Faster R-CNN (Ren et al., 2017) consists of three main parts: (1) a feature extraction layer, (2) a region proposal network (RPN), and (3) a classification and regression network; see Fig. 2 for a detailed model schematic diagram. Among them, the RPN and classification and regression network share the previous feature extraction layer, as shown in Fig. 2(a). The feature extraction layer is composed of a series of convolutional neural networks composed of a convolutional layer, pooling layer, and activation layer. According to the feature map generated by the feature extraction layer, the RPN can generate anchors of different sizes and aspects, which are then used to generate the region proposal. The proposed region generated by RPN is input into the classification and regression network for the type recognition and box accurate regression. Because the scale of the feature map layer corresponding to different foreground regions is inconsistent, Fast R-CNN adopts an ROI pooling strategy to unify the dimensions. Although the calculation is simplified, some features are lost; therefore, we propose PCA dimension reduction to normalize the dimensions of the features.
The feature extraction layers use Resnet (Ren et al., 2017), a 152-layer network composed of 4 residual network blocks: the first three residual network blocks are selected as feature extractors (see Fig. 2(b)).
The RPN network was used to generate a batch of proposals, similar to the selective search used in R-CNN (Girshick et al., 2014) and Fast R-CNN (Girshick, 2015).

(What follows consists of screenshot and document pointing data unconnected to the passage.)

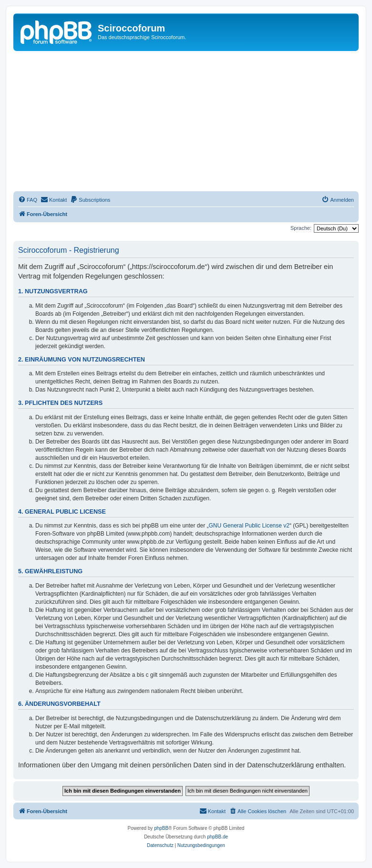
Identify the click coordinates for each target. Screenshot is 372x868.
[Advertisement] (193, 123)
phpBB (161, 828)
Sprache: (301, 228)
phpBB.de (217, 837)
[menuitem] (28, 200)
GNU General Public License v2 (249, 526)
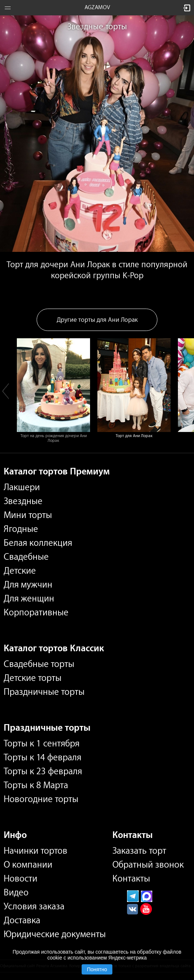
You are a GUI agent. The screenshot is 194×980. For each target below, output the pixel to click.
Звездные (23, 501)
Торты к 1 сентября (41, 743)
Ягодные (21, 529)
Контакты (131, 878)
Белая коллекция (38, 543)
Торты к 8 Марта (36, 785)
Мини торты (28, 515)
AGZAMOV (97, 8)
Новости (21, 878)
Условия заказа (34, 906)
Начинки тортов (35, 851)
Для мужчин (28, 584)
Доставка (22, 920)
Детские (20, 571)
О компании (28, 864)
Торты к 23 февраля (43, 771)
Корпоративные (36, 612)
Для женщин (29, 598)
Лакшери (22, 487)
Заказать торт (139, 851)
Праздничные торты (44, 692)
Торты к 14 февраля (43, 757)
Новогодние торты (41, 799)
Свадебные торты (39, 664)
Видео (16, 892)
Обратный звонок (148, 864)
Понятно (97, 969)
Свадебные (26, 557)
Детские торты (33, 678)
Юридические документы (55, 934)
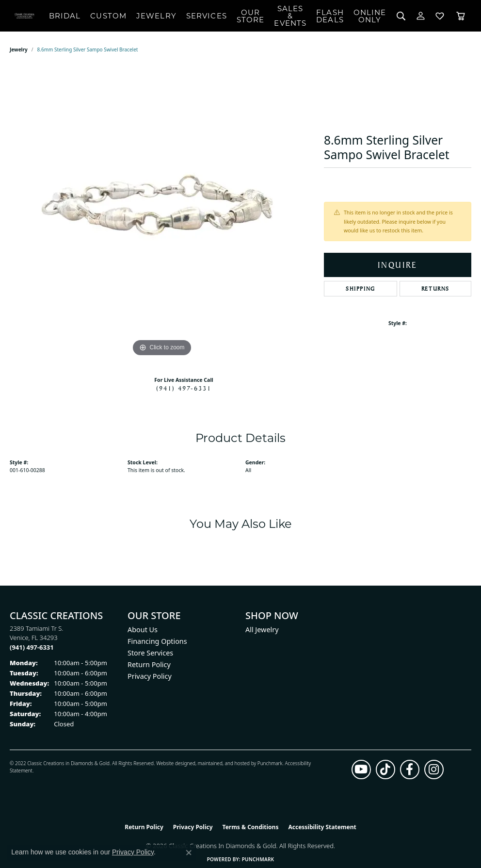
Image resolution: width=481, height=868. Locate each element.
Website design (173, 763)
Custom (108, 16)
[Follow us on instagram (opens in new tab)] (434, 770)
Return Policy (149, 664)
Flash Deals (330, 16)
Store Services (150, 653)
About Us (143, 629)
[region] (162, 213)
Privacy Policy (149, 676)
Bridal (65, 16)
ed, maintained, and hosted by (223, 763)
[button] (401, 16)
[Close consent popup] (189, 852)
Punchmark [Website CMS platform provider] (258, 859)
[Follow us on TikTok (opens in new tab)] (385, 770)
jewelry (18, 49)
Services (207, 16)
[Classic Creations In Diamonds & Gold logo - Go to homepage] (24, 16)
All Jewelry (262, 629)
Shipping (360, 289)
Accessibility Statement (322, 827)
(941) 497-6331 (184, 388)
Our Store (251, 16)
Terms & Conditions (251, 827)
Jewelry (156, 16)
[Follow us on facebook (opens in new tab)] (410, 770)
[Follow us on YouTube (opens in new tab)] (361, 770)
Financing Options (157, 641)
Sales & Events (290, 16)
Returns (435, 289)
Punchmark (270, 763)
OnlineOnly (370, 16)
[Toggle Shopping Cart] (461, 16)
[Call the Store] (32, 647)
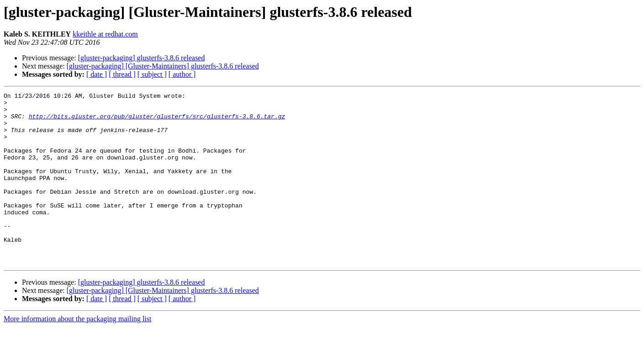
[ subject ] (152, 74)
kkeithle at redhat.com (105, 34)
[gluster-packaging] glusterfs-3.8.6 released (142, 58)
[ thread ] (122, 74)
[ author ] (182, 74)
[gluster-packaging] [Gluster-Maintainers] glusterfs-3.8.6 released (163, 66)
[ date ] (96, 74)
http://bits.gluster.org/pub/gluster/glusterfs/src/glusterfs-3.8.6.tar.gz (157, 122)
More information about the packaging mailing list (77, 353)
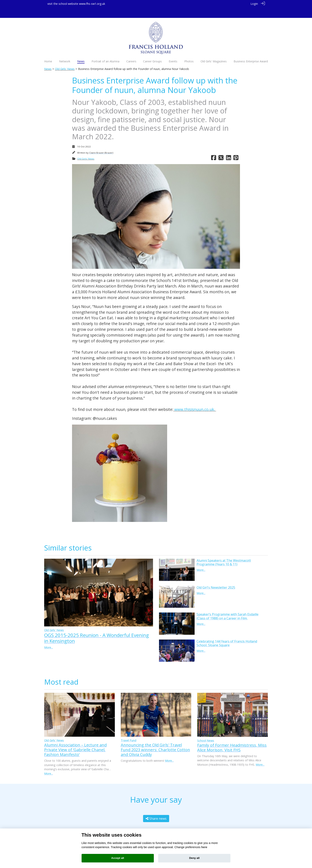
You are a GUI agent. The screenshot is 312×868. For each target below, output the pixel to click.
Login (254, 4)
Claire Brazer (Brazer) (101, 142)
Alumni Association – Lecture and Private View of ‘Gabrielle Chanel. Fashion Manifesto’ (75, 739)
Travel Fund (129, 730)
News (48, 58)
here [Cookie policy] (204, 847)
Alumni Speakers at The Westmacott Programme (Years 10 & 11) (224, 552)
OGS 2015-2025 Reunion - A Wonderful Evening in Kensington (96, 627)
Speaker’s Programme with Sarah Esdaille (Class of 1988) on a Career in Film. (227, 606)
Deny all (194, 858)
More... (49, 637)
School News (206, 730)
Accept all (118, 858)
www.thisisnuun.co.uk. (195, 399)
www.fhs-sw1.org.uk (92, 4)
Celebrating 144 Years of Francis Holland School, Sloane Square (227, 633)
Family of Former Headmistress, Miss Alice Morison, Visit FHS (232, 737)
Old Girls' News (65, 58)
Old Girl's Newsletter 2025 (216, 577)
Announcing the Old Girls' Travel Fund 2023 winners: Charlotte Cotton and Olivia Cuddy (155, 739)
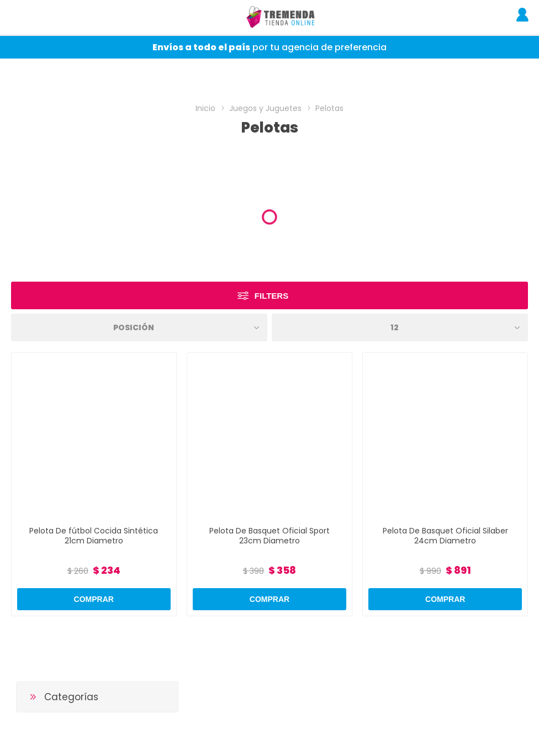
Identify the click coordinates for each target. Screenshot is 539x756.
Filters (271, 295)
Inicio (205, 108)
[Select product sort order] (139, 327)
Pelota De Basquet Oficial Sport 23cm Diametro (270, 536)
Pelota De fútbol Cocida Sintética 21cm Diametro (93, 536)
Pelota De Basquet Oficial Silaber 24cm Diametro (445, 536)
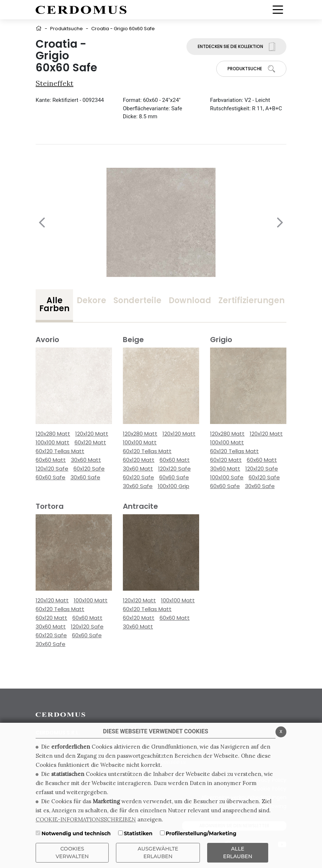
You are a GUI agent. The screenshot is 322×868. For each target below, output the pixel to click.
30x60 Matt (86, 460)
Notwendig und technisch (76, 833)
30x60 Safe (85, 477)
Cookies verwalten (72, 852)
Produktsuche (67, 28)
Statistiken (138, 833)
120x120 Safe (52, 468)
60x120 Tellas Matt (60, 451)
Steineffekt (55, 83)
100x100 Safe (227, 477)
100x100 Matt (52, 442)
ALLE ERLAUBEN (238, 852)
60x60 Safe (51, 477)
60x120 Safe (89, 468)
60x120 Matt (90, 442)
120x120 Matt (92, 433)
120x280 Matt (53, 433)
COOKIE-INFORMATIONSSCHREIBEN (86, 819)
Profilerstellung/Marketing (201, 833)
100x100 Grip (173, 486)
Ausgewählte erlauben (158, 852)
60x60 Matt (51, 460)
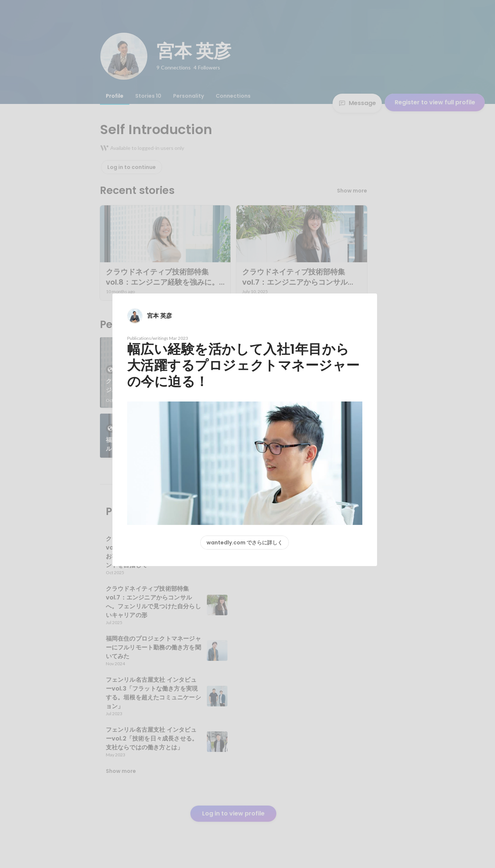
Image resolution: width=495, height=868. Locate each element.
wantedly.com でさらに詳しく (244, 543)
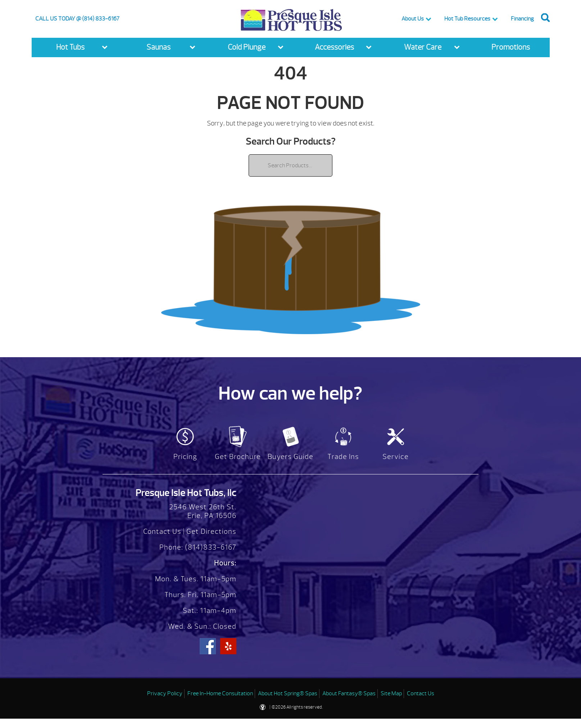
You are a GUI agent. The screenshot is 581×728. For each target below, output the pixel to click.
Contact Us (162, 531)
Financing (522, 19)
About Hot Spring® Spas (287, 693)
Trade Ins (343, 456)
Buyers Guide (290, 456)
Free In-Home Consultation (220, 693)
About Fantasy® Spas (349, 693)
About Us (413, 19)
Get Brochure (238, 456)
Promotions (510, 47)
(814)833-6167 (210, 547)
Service (395, 456)
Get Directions (211, 531)
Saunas (158, 47)
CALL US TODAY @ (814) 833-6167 (77, 19)
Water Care (423, 47)
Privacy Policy (165, 693)
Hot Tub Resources (467, 19)
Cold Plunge (246, 47)
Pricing (185, 456)
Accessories (334, 47)
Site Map (391, 693)
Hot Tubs (70, 47)
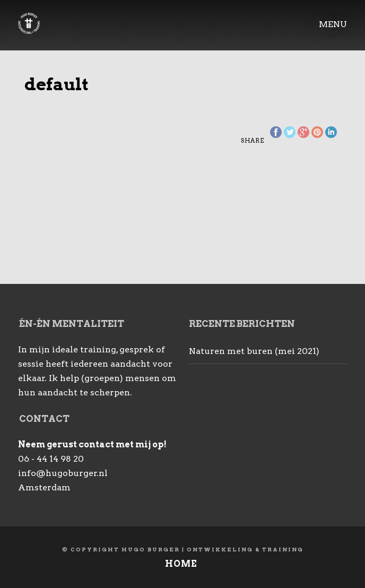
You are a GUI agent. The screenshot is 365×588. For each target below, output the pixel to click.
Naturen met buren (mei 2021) (254, 351)
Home (181, 564)
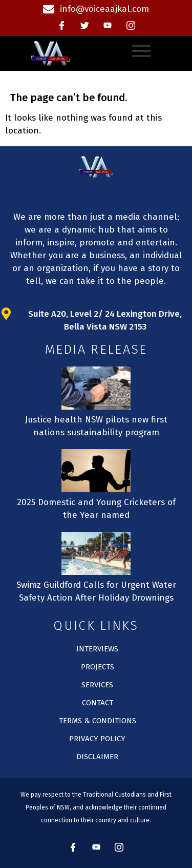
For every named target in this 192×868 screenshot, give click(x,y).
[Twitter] (84, 26)
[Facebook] (61, 26)
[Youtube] (108, 26)
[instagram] (131, 26)
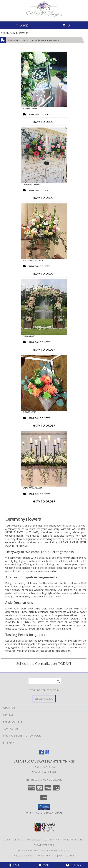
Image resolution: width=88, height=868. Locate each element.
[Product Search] (45, 681)
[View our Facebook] (41, 753)
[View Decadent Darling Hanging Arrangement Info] (44, 155)
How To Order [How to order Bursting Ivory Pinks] (44, 274)
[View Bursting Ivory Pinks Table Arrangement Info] (44, 231)
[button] (44, 807)
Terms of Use (67, 856)
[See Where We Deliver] (44, 699)
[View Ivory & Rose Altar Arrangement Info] (44, 307)
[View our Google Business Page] (47, 753)
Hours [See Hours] (73, 865)
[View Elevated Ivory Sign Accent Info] (44, 79)
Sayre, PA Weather (27, 850)
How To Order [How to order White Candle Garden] (44, 501)
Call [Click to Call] (14, 865)
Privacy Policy (22, 856)
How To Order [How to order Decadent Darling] (44, 198)
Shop (22, 25)
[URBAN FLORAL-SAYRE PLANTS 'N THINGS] (44, 17)
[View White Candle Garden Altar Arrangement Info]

The network structure is consistent with the RPN used in Faster R-CNN: a 256-channel output is generated by a 3 × 3 convolutional layer after the feature map layer (conv4b_35), which is used to fuse the information around the features and to fuse information across channels. Meanwhile, the fused layer is connected by two branches, termed the SoftMax classification head and box location regression head; for details, see Fig. 3(a). Different from the RPN in Faster R-CNN, whose box dimensions are hand-selected, the generated anchors are based on the average size of the foreground target, which allows the regression network to run smoothly to learn and predict good locations; for details, see Fig. 3(b).
In the training process, the RPN module is trained jointly, rather than alternately, with the object recognition network. Since the structure of the Faster R-CNN is end-to-end, both the RPN and the object recognition network can provide feedback on the feature extraction layer. During backpropagation, the loss functions from both the RPN and the fast R-CNN were combined and calculated together. Moreover, we introduced the PCA strategy in the classification and regression component of Faster R-CNN that should be trained separately. The original Faster R-CNN model, denoted as M0, can improve the RPN network (3.1.2) and the ROI pooling strategy. PCA-based Faster R-CNN is denoted as M1. The training process is shown in Fig. 4.
All experiments were conducted using models developed based on TensorFlow, which provides libraries to build the main structure of deep learning models. The experiments were executed on a Windows system with an Intel Core i7-5960X CPU @ 3.0 GHz×8, an NVIDIA GeForce GTX 1080 Ti GPU and 32 GB RAM. The microscopy process involved taking 5 images with different focal lengths and recording 12 fields of view by means of a movable platform.